Abstract

This study aimed to evaluate the relationships among blood parameters, clinical factors, and retinopathy of prematurity (ROP) in extremely premature (EP) infants. This retrospective study included 153 EP infants who were categorized into two groups based on the presence of inflammatory diseases such as necrotizing enterocolitis, neonatal sepsis, bronchopulmonary dysplasia, severe intraventricular hemorrhage, preeclampsia, and premature rupture of membranes. Complete blood count parameters, neutrophil-lymphocyte ratio (NLR), lymphocyte-monocyte ratio, platelet-lymphocyte ratio (PLR), systemic inflammatory index, and platelet mass index were recorded during the first week and first month after birth.

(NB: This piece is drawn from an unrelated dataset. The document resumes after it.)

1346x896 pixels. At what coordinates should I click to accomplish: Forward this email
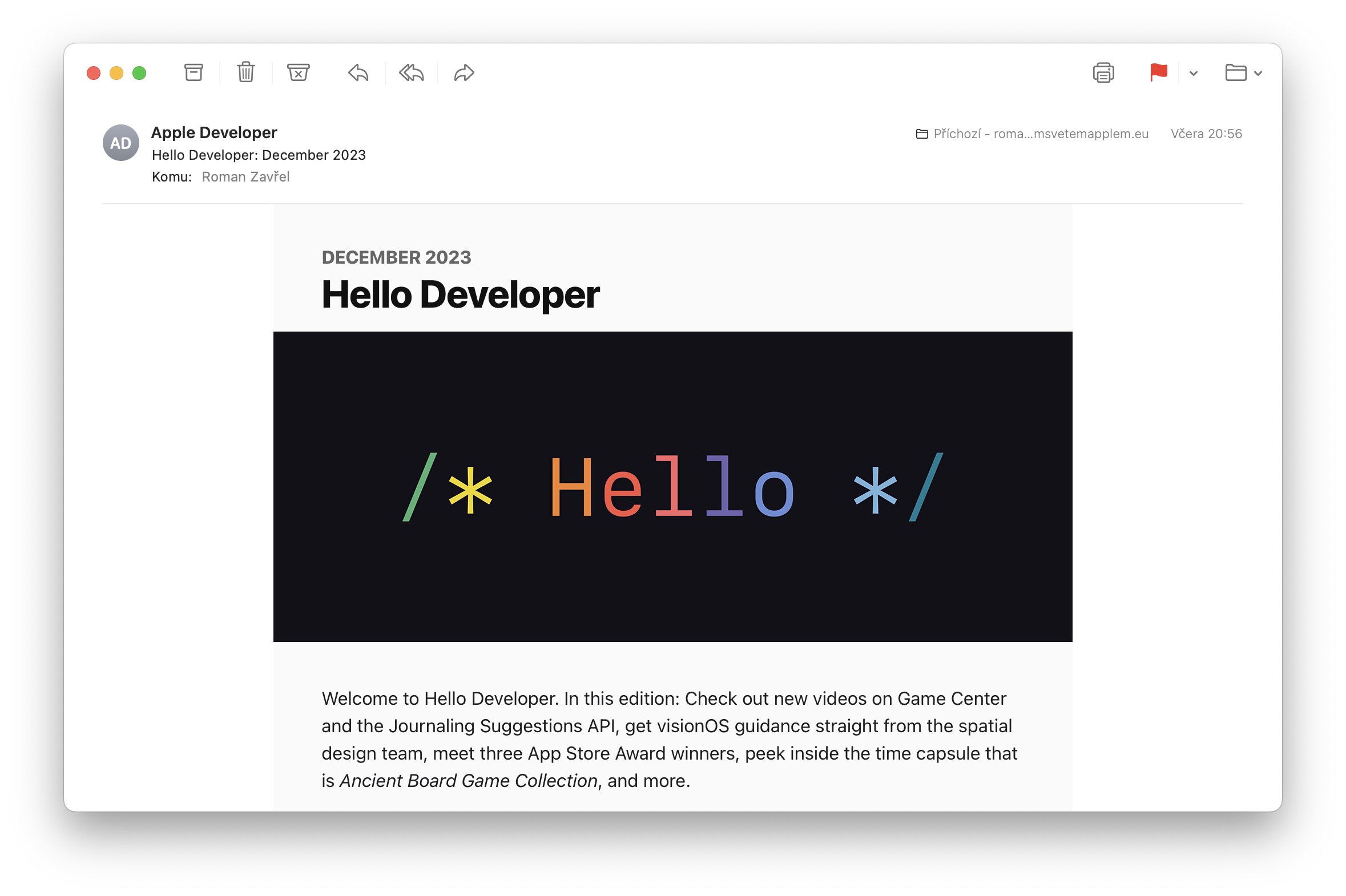[464, 72]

The study analyzed the impact of parameters obtained through blood tests during the first week and first month on the development of ROP and the requirement for treatment. In this study, 96 infants were diagnosed with inflammatory diseases. After multivariate regression analyses, the duration of mechanical ventilation (p = 0.010) was found to be the only factor that led to ROP development. Moreover, lower gestational age (GA) (p = 0.006), higher NLR (p = 0.026), and lower PLR (p = 0.019) were observed in infants requiring treatment compared to infants with spontaneous resolution of ROP in this group. 57 infants did not have inflammatory diseases. Although the duration of mechanical ventilation (p = 0.041) and low levels of platelets (PLT) (p = 0.046) measured in the first month postnatally were significantly found to be associated with ROP developement, no parameter affecting the required treatment could be determined. EP infants with longer mechanical ventilation durations and lower PLT counts are vulnerable to ROP development. GA, PLR, and NLR are predictive factors for treatment.